╭─ Page extract

Almost, that second when will ALWAYS match.

Better to use the form of case which takes a value

%w{0 1 2}.each do |x|
  case x
  when '0'
    puts "it's like nothing, man!"
  when '1'..'5'
    puts "it's in there"
  end
end

it's like nothing, man!
it's in there
it's in there

···

On Thu, Jul 16, 2009 at 12:55 PM, James Coglan<jcoglan@googlemail.com> wrote:

What about:

x='1'
case
when x =='0'
puts '0'
when '1'..'5'
puts '1'
end

--
Rick DeNatale

Blog: http://talklikeaduck.denhaven2.com/
Twitter: http://twitter.com/RickDeNatale
WWR: http://www.workingwithrails.com/person/9021-rick-denatale
LinkedIn: http://www.linkedin.com/in/rickdenatale

Whoops, I wasn't reading closely enough, just focused on the failing when
clause. Thanks for the correction.

···

2009/7/16 Rick DeNatale <rick.denatale@gmail.com>

On Thu, Jul 16, 2009 at 12:55 PM, James Coglan<jcoglan@googlemail.com> > wrote:
> What about:
>
> x='1'
> case
> when x =='0'
> puts '0'
> when '1'..'5'
> puts '1'
> end

Almost, that second when will ALWAYS match.

Better to use the form of case which takes a value

%w{0 1 2}.each do |x|
case x
when '0'
   puts "it's like nothing, man!"
when '1'..'5'
   puts "it's in there"
end
end

it's like nothing, man!
it's in there
it's in there

Hi,

James Coglan wrote:

x='1'
case
when x =='0'
puts '0'
when (1..5).include? x.to_i
puts '1'
end

What about:

x='1'
case
when x =='0'
puts '0'
when '1'..'5'
puts '1'
end

THANKS! That's the "missing piece" - I need to study up on "===", about
which I know nothing.

This will output "1" because the Range object '1'..'5' is not nil
and not false. It has nothing to do with the === operator. You
could also write

  x='1'
  case
    when x == '0'
      puts '0'
    when "hi, there"

╰─
╭─ Records provided

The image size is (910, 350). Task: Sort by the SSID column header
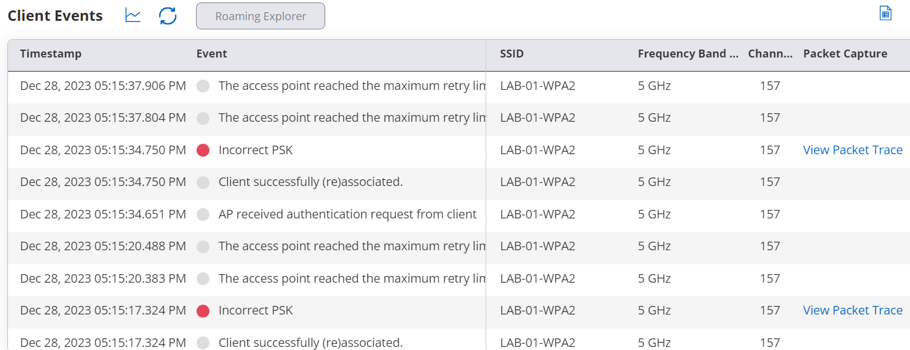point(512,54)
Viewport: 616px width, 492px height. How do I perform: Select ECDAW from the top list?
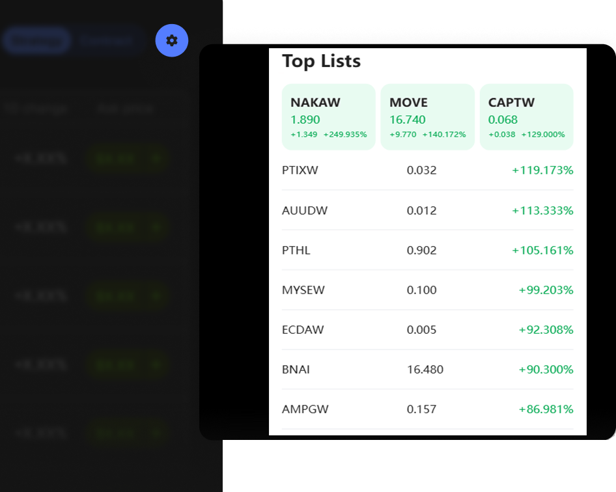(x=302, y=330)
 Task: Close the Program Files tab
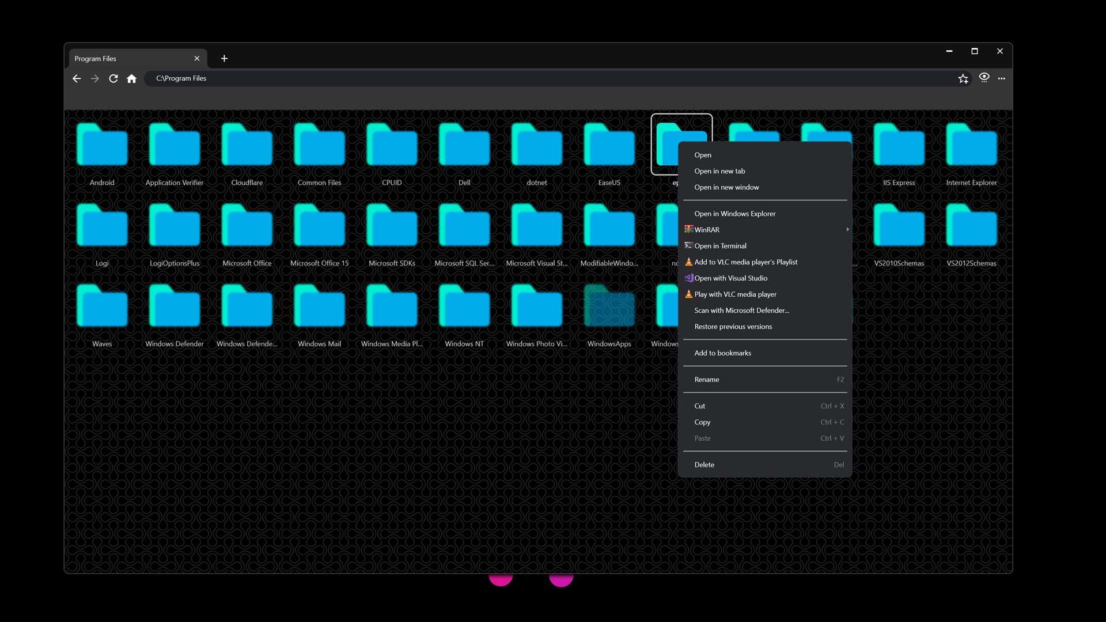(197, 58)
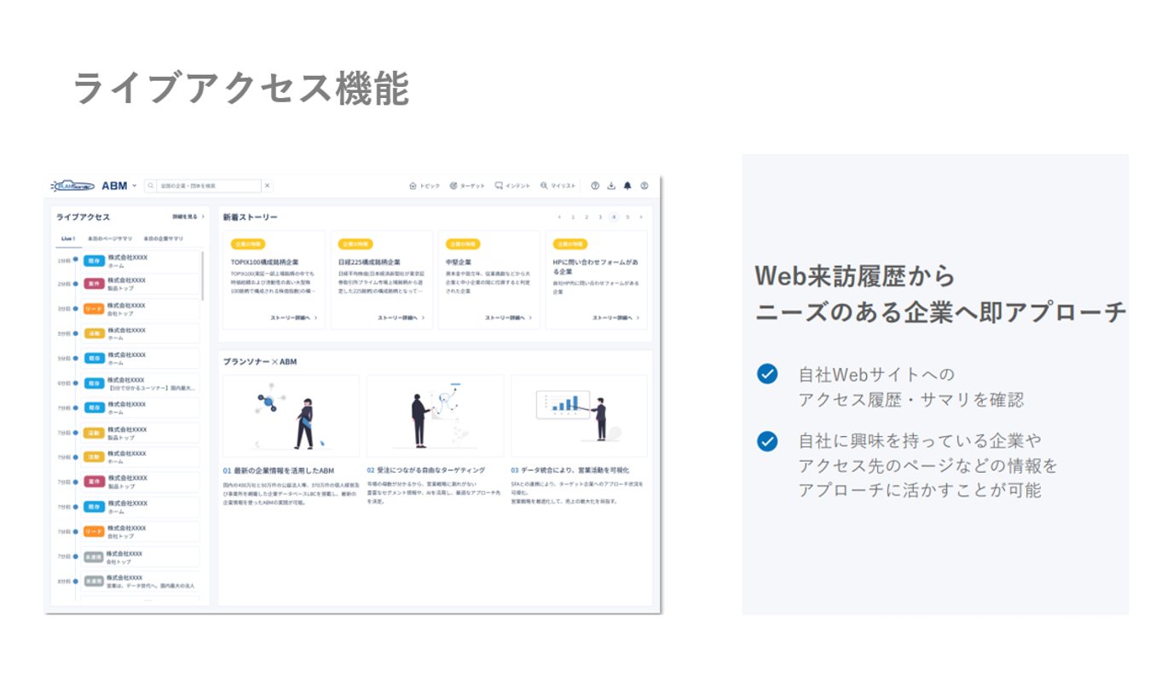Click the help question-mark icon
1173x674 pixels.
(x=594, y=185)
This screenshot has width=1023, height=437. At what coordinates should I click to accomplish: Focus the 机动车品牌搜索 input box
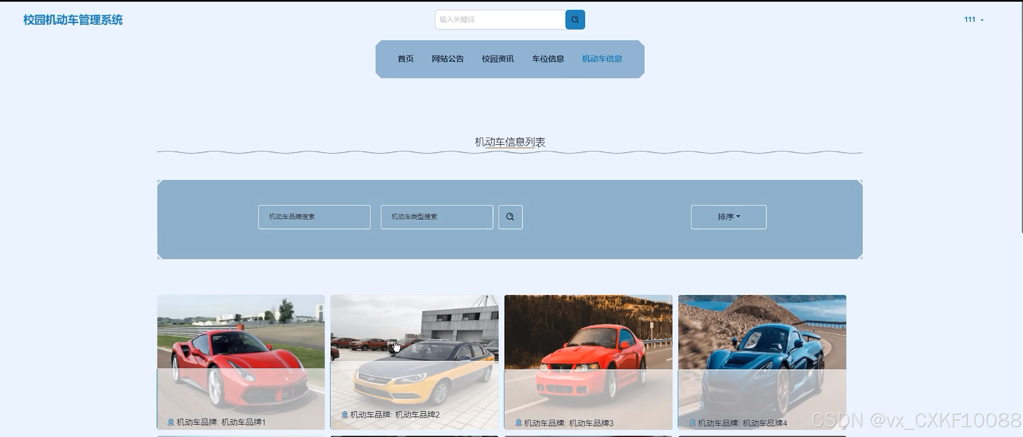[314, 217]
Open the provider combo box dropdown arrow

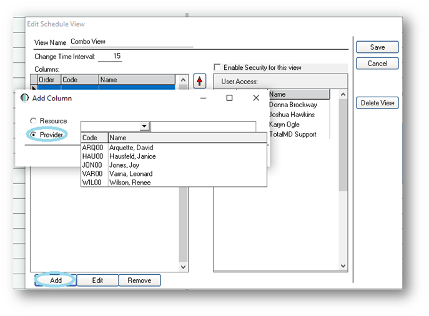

╰─

◆ Given instruction 1: According to the Ruby mailing-list thread, why does the version with `when '1'..'5'` under a bare `case` output "1"? Answer in one to three sentences.
◆ Given instruction 2: Resume the Ruby mailing-list thread from the point where it stops.
These records come from a different source than the text.

◆ Exercise result 1: In a `case` that takes no value, each `when` clause is judged only on whether it is true, and the Range object '1'..'5' is neither nil nor false, so that clause always matches. This has nothing to do with the === operator.

◆ Exercise result 2:
      puts '1'
  end

To apply the === operator you have to mention the variable
after the "case" keyword.

  x = '1'
  case x
    when '0' then puts '0'
    when '1'..'5' then puts '1'
  end

Bertram

···

Am Freitag, 17. Jul 2009, 02:12:27 +0900 schrieb Tom Cloyd:

2009/7/16 Tom Cloyd <tomcloyd@comcast.net>

--
Bertram Scharpf
Stuttgart, Deutschland/Germany
http://www.bertram-scharpf.de

Bertram Scharpf wrote:

Hi,

James Coglan wrote:
    

x='1'
case
when x =='0'
puts '0'
when (1..5).include? x.to_i
puts '1'
end
        

What about:

x='1'
case
when x =='0'
puts '0'
when '1'..'5'
puts '1'
end

THANKS! That's the "missing piece" - I need to study up on "===", about which I know nothing.
    
This will output "1" because the Range object '1'..'5' is not nil
and not false. It has nothing to do with the === operator. You
could also write

  x='1'
  case
    when x == '0'
      puts '0'
    when "hi, there"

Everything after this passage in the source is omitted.